Living: recensione

LIVING: BILL NIGHY È IL PROTAGONISTA DEL NUOVO DRAMMA DIRETTO DA OLIVER HERMANUS, PRESENTATO FUORI CONCORSO A VENEZIA 79.

LivingGENERE: drammatico

DURATA: 102 minuti

USCITA AL CINEMA: n/d

VOTO: 3/5

Tra i film presentati fuori concorso alla 79esima edizione del Festival di Venezia c’è Living, il nuovo film diretto da Oliver Hermanus (Moffie, The Endless River) con protagonista un convincente Bill Nighy nel ruolo di un ricco impiegato statale che deve rimettere in discussione tutta la sua vita quando gli viene diagnosticata una malattia terminale.

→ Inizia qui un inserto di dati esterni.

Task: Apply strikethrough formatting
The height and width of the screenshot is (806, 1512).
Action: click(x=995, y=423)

Basato su una sceneggiatura scritta da Kazuo Ishiguro – e adattata da quella del film giapponese Vivere (Ikiru) di Akira Kurosawa del 1952 – Living è ambientato nella Londra del 1953 che, distrutta dalla Seconda guerra mondiale, è in fase di ripresa. In questo contesto l’impiegato statale Williams (interpretato da Bill Nighy) è consumato dalla sua routine quotidiana e da un lavoro che non gli dà alcuna soddisfazione.

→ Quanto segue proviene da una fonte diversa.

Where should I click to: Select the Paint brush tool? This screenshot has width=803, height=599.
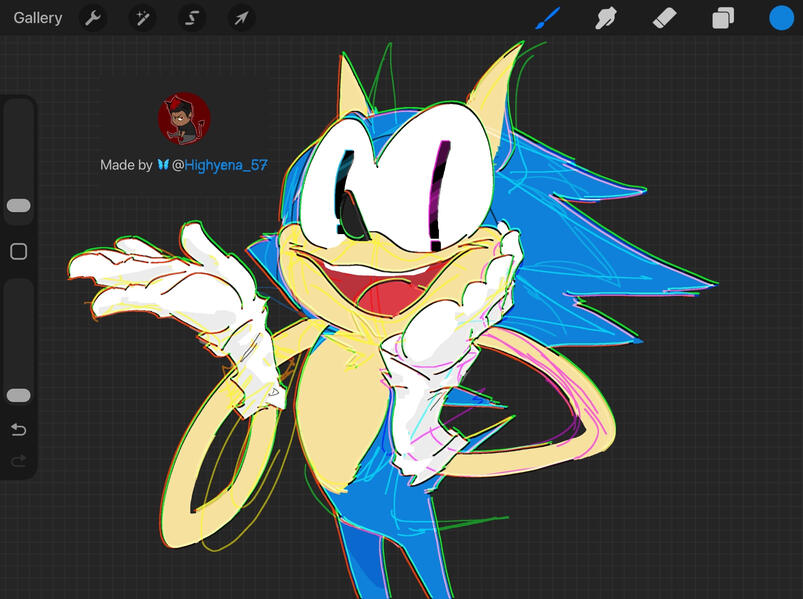point(549,18)
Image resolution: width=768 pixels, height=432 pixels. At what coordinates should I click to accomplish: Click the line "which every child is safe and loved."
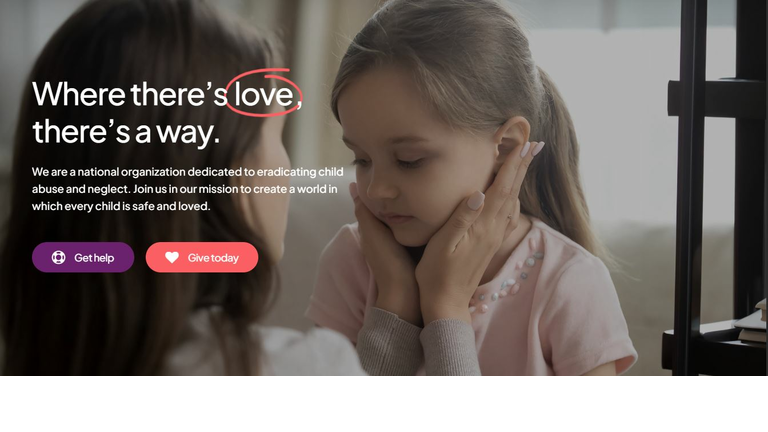121,206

Dopo aver scoperto di avere il cancro e pochi mesi da vivere, l’uomo non riesce a comunicare la terribile notizia al figlio e alla nuora, ma decide di voler provare finalmente a essere felice, salvo rendersi conto di non sapere come riuscirci. In una sera solitaria il suo cammino incrocia così quello di Sutherland (Tom Burke) e comincia a cambiare atteggiamento nei confronti dei suoi dipendenti, soprattutto della signorina Margaret Harris (Aimee Lou Wood) a cui scrive una lettera di raccomandazione per un nuovo lavoro come cameriera in una sala da tè.

È proprio con quest’ultima che William trascorre la maggior parte del suo tempo, mentre chiunque attorno a lui non può fare a meno di accorgersi del suo cambiamento, salvo non comprenderne le vere ragioni. Nel complesso Living ci regala un commuovente e delicato ritratto di un uomo che deve rimettere in discussione la propria vita e cerca di viverla al meglio delle proprie possibilità finché ha il tempo per farlo.

Il film si regge quasi interamente sulle spalle di un bravissimo Bill Nighy, la cui performance resterà probabilmente in ombra durante la prossima stagione dei premi a causa di un film a cui manca un po’ di mordente, ma che meriterebbe maggiore riconoscimento.